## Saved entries

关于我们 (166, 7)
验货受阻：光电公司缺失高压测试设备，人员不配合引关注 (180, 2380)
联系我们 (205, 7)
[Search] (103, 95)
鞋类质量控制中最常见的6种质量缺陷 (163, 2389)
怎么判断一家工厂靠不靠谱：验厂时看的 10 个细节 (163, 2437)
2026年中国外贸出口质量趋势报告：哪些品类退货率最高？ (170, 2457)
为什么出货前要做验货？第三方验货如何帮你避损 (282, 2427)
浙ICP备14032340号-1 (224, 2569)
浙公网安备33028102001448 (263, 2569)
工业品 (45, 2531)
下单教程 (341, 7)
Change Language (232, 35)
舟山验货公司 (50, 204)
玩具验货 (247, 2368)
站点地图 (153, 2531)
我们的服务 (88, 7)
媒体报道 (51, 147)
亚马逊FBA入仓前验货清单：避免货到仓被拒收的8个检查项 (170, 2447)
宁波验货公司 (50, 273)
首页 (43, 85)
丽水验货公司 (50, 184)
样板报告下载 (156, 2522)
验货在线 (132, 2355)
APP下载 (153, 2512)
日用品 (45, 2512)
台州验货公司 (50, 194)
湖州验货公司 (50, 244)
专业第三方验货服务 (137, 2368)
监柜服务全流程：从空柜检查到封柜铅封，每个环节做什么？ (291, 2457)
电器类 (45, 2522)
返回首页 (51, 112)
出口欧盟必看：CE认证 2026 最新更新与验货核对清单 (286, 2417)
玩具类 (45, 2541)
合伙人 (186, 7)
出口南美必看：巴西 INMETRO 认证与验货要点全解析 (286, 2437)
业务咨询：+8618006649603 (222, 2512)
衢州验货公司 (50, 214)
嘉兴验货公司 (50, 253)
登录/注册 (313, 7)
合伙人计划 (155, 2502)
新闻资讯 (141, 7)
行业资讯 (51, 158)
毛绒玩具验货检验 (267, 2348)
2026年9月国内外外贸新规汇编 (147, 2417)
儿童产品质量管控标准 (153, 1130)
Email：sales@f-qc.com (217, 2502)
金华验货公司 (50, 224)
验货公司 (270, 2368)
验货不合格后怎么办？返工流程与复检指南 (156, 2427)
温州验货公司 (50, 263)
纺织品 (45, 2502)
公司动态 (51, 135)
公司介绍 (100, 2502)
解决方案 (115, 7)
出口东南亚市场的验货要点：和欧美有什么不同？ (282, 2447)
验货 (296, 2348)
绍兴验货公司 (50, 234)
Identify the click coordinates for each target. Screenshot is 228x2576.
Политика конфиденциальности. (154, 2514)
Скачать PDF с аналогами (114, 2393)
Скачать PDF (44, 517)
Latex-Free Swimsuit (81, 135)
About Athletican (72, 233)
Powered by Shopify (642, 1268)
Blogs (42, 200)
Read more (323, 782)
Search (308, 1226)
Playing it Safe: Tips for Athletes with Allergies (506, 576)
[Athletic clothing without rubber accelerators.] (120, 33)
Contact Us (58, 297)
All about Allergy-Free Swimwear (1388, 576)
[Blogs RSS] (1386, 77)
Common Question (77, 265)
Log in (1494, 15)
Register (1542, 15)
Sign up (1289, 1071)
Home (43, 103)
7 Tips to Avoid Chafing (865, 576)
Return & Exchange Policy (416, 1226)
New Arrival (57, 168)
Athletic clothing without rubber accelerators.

## INSTRUCTIONS FOR THE TASK
Your answer must be every line from the entries that contains the string "clothing", copied as it stands.

## ANSWER TO THE EXERCISE
[Athletic clothing without rubber accelerators.] (120, 33)
Athletic clothing without rubber accelerators.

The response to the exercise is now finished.